▸ **INPUT DATA**:

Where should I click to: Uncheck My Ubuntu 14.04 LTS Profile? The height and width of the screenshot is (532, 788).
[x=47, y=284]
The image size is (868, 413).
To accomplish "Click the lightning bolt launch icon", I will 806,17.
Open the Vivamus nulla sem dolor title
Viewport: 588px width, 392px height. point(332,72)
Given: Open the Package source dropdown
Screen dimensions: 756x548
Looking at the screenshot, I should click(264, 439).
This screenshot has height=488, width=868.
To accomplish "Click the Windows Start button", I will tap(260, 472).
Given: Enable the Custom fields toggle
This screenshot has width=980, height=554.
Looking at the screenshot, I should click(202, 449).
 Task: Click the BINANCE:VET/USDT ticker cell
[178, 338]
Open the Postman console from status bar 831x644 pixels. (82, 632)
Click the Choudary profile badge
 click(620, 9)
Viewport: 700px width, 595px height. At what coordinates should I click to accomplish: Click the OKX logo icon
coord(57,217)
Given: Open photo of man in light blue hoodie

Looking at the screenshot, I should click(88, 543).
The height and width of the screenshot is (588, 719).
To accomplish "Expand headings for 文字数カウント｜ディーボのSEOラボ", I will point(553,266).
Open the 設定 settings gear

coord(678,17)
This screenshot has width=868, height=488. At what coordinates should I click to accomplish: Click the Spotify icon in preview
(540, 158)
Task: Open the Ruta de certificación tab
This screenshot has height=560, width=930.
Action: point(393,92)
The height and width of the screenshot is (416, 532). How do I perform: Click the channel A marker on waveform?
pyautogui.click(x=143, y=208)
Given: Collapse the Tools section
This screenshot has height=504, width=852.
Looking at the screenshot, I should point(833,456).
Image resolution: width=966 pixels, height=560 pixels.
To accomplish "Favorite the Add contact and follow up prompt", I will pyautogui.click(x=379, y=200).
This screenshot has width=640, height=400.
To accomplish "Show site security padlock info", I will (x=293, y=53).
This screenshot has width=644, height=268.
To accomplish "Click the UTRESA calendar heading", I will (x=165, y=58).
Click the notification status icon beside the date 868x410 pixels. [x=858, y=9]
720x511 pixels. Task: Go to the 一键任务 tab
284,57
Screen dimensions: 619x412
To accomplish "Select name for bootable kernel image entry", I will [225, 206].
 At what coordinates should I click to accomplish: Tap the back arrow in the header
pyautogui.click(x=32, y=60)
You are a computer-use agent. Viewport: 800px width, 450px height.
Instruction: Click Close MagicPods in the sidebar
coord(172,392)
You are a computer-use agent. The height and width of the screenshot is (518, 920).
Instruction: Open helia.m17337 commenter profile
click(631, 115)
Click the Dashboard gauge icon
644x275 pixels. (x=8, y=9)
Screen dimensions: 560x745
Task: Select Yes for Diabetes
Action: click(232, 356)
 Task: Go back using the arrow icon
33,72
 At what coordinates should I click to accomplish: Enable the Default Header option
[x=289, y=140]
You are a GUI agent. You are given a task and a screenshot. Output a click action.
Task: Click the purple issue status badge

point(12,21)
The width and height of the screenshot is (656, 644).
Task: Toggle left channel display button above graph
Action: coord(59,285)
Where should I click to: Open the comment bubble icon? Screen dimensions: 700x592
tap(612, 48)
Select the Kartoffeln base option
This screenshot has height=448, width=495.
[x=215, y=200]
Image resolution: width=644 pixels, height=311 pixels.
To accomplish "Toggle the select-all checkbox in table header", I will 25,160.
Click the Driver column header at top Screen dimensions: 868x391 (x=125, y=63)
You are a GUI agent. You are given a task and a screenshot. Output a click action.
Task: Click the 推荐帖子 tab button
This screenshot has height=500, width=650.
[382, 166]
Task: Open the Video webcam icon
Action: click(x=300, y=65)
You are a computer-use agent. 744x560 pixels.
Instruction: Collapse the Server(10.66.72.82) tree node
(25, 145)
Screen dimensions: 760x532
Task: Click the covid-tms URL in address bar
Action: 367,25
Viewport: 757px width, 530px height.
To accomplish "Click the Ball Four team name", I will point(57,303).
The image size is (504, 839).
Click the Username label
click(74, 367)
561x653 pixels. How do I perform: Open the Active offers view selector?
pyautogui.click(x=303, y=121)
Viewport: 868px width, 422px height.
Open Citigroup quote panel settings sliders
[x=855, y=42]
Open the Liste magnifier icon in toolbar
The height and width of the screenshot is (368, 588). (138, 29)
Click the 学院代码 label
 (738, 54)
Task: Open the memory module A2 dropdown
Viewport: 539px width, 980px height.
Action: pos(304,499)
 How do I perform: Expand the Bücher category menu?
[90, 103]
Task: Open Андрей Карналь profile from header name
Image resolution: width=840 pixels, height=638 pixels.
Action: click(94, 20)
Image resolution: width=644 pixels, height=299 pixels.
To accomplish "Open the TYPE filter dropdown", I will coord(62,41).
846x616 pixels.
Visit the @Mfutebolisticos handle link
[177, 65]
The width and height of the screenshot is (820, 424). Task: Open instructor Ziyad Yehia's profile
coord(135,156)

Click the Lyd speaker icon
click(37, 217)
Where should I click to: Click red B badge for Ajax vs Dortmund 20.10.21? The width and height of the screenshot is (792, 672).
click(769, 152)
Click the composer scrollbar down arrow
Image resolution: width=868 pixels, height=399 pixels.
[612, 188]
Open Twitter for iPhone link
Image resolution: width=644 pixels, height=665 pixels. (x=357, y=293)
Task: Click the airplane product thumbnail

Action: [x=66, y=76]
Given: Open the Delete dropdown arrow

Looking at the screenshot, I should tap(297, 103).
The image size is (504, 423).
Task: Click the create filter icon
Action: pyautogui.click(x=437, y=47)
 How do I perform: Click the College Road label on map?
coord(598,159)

▸ **REQUIREMENT**: Copy the lines of the listing exactly. Skip none.

▸ **FINISHED TASK**:
Where should I click to: Uncheck My Ubuntu 14.04 LTS Profile? The height and width of the screenshot is (532, 788).
[x=47, y=284]
The image size is (868, 413).
To accomplish "Click the lightning bolt launch icon", I will 806,17.
Open the Vivamus nulla sem dolor title
Viewport: 588px width, 392px height. point(332,72)
Given: Open the Package source dropdown
Screen dimensions: 756x548
Looking at the screenshot, I should click(264, 439).
This screenshot has height=488, width=868.
To accomplish "Click the Windows Start button", I will tap(260, 472).
Given: Enable the Custom fields toggle
This screenshot has width=980, height=554.
Looking at the screenshot, I should click(202, 449).
 Task: Click the BINANCE:VET/USDT ticker cell
[178, 338]
Open the Postman console from status bar 831x644 pixels. (82, 632)
Click the Choudary profile badge
 click(620, 9)
Viewport: 700px width, 595px height. At what coordinates should I click to accomplish: Click the OKX logo icon
coord(57,217)
Given: Open photo of man in light blue hoodie

Looking at the screenshot, I should click(88, 543).
The height and width of the screenshot is (588, 719).
To accomplish "Expand headings for 文字数カウント｜ディーボのSEOラボ", I will point(553,266).
Open the 設定 settings gear

coord(678,17)
This screenshot has width=868, height=488. At what coordinates should I click to accomplish: Click the Spotify icon in preview
(540, 158)
Task: Open the Ruta de certificación tab
This screenshot has height=560, width=930.
Action: point(393,92)
The height and width of the screenshot is (416, 532). How do I perform: Click the channel A marker on waveform?
pyautogui.click(x=143, y=208)
Given: Collapse the Tools section
This screenshot has height=504, width=852.
Looking at the screenshot, I should point(833,456).
Image resolution: width=966 pixels, height=560 pixels.
To accomplish "Favorite the Add contact and follow up prompt", I will pyautogui.click(x=379, y=200).
This screenshot has width=640, height=400.
To accomplish "Show site security padlock info", I will (x=293, y=53).
This screenshot has width=644, height=268.
To accomplish "Click the UTRESA calendar heading", I will (x=165, y=58).
Click the notification status icon beside the date 868x410 pixels. [x=858, y=9]
720x511 pixels. Task: Go to the 一键任务 tab
284,57
Screen dimensions: 619x412
To accomplish "Select name for bootable kernel image entry", I will [225, 206].
 At what coordinates should I click to accomplish: Tap the back arrow in the header
pyautogui.click(x=32, y=60)
You are a computer-use agent. Viewport: 800px width, 450px height.
Instruction: Click Close MagicPods in the sidebar
coord(172,392)
You are a computer-use agent. The height and width of the screenshot is (518, 920).
Instruction: Open helia.m17337 commenter profile
click(631, 115)
Click the Dashboard gauge icon
644x275 pixels. (x=8, y=9)
Screen dimensions: 560x745
Task: Select Yes for Diabetes
Action: click(232, 356)
 Task: Go back using the arrow icon
33,72
 At what coordinates should I click to accomplish: Enable the Default Header option
[x=289, y=140]
You are a GUI agent. You are given a task and a screenshot. Output a click action.
Task: Click the purple issue status badge

point(12,21)
The width and height of the screenshot is (656, 644).
Task: Toggle left channel display button above graph
Action: coord(59,285)
Where should I click to: Open the comment bubble icon? Screen dimensions: 700x592
tap(612, 48)
Select the Kartoffeln base option
This screenshot has height=448, width=495.
[x=215, y=200]
Image resolution: width=644 pixels, height=311 pixels.
To accomplish "Toggle the select-all checkbox in table header", I will 25,160.
Click the Driver column header at top Screen dimensions: 868x391 (x=125, y=63)
You are a GUI agent. You are given a task and a screenshot. Output a click action.
Task: Click the 推荐帖子 tab button
This screenshot has height=500, width=650.
[382, 166]
Task: Open the Video webcam icon
Action: click(x=300, y=65)
You are a computer-use agent. 744x560 pixels.
Instruction: Collapse the Server(10.66.72.82) tree node
(25, 145)
Screen dimensions: 760x532
Task: Click the covid-tms URL in address bar
Action: 367,25
Viewport: 757px width, 530px height.
To accomplish "Click the Ball Four team name", I will point(57,303).
The image size is (504, 839).
Click the Username label
click(74, 367)
561x653 pixels. How do I perform: Open the Active offers view selector?
pyautogui.click(x=303, y=121)
Viewport: 868px width, 422px height.
Open Citigroup quote panel settings sliders
[x=855, y=42]
Open the Liste magnifier icon in toolbar
The height and width of the screenshot is (368, 588). (138, 29)
Click the 学院代码 label
 (738, 54)
Task: Open the memory module A2 dropdown
Viewport: 539px width, 980px height.
Action: pos(304,499)
 How do I perform: Expand the Bücher category menu?
[90, 103]
Task: Open Андрей Карналь profile from header name
Image resolution: width=840 pixels, height=638 pixels.
Action: click(94, 20)
Image resolution: width=644 pixels, height=299 pixels.
To accomplish "Open the TYPE filter dropdown", I will coord(62,41).
846x616 pixels.
Visit the @Mfutebolisticos handle link
[177, 65]
The width and height of the screenshot is (820, 424). Task: Open instructor Ziyad Yehia's profile
coord(135,156)

Click the Lyd speaker icon
click(37, 217)
Where should I click to: Click red B badge for Ajax vs Dortmund 20.10.21? The width and height of the screenshot is (792, 672).
click(769, 152)
Click the composer scrollbar down arrow
Image resolution: width=868 pixels, height=399 pixels.
[612, 188]
Open Twitter for iPhone link
Image resolution: width=644 pixels, height=665 pixels. (x=357, y=293)
Task: Click the airplane product thumbnail

Action: [x=66, y=76]
Given: Open the Delete dropdown arrow

Looking at the screenshot, I should tap(297, 103).
The image size is (504, 423).
Task: Click the create filter icon
Action: pyautogui.click(x=437, y=47)
 How do I perform: Click the College Road label on map?
coord(598,159)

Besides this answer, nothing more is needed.